Following the recommendation of deregulating the taxi industry in Western Australia, a consensus forum was held with a range of industry and consumer representatives to collect views on the regulation of the taxi industry and to find points of consensus that could be used by the government going forward.
Problems and Purpose
In the early 2000s the taxi industry in Western Australia (WA) was recommended to deregulate due to a lack of competition. The state government were responsible for overseeing this process. Deregulation had the potential to be fraught with problems. One particular concern was the role of 'buyback'. This is when the government 'buys back' taxi plates at a price. The Minister for Planning and Infrastructure thought that buyback could be a way to mitigate the negative impacts of deregulation on the industry, but the issue needed further deliberation.
A one-day consensus forum was held in February 2003 with a range of industry and consumer representatives to collect views on the regulation of the taxi industry and to find points of consensus that could be used by the government going forward.
Background History and Context
When Labor came to power in WA in 2001, one of their key pledges was to enhance community and participatory decision-making. In particular, 'the new Minister for Planning and Infrastructure, Alannah MacTiernan, was determined to champion community engagement as a way of encouraging joint decision making and democratic renewal' (Gregory 2008). In order to achieve this, the Minister employed Janette Hartz-Karp, an deliberative democracy scholar and practitioner, to undertake the take the task. Between 2001 and 2005, Hartz-Karp - founder of 21st Century Dialogue - delivered nearly 40 deliberative processes in WA. At the time this was pretty much unique - where a politician had so whole-heartedly embraced deliberative and participatory decision-making.
Since then, Jay Weatherill (South Australian Premier) has done something similar, embracing deliberative democratic methods in South Australia through YourSAy. None the less, WA's range of initiatives remain for now, perhaps the most impressive.
Organizing, Supporting, and Funding Entities
The Taxi Industry Forum was convened and funded by the WA state government Department of Plannning and Infrastructure. It was organised and delivered by 21st Century Dialogue.

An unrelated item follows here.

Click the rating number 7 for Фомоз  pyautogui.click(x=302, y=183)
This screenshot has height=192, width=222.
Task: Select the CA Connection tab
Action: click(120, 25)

Participant Recruitment and Selection
Stakeholders from the taxi industry, consumer groups and regulators were asked to nominate representatives to attend the forum. A random sample drawn from government databases of taxi drivers and plate owners were also invited to attend. Just over 100 people attended the consensus forum.
A steering group was established to oversee the process and ensure that representation at the forum was balanced. The steering group was made up of representatives from 'customers, taxi dispatch services, owners/investors, owner/drivers, drivers - unrestricted, peak period, wheelchair and non-metropolitan, and the Transport Workers Union' (21st Century Dialogue 2011).
Methods and Tools Used
What Went On: Process, Interaction, and Participation
The one day forum began with introductions from the Minister, Alannah McTiernan, followed by introductions at each table. In each table group a balance of stakeholders was present. Empathetic listening was employed as a technique to ensure that all voices were heard and understood before proceeding with deliberations.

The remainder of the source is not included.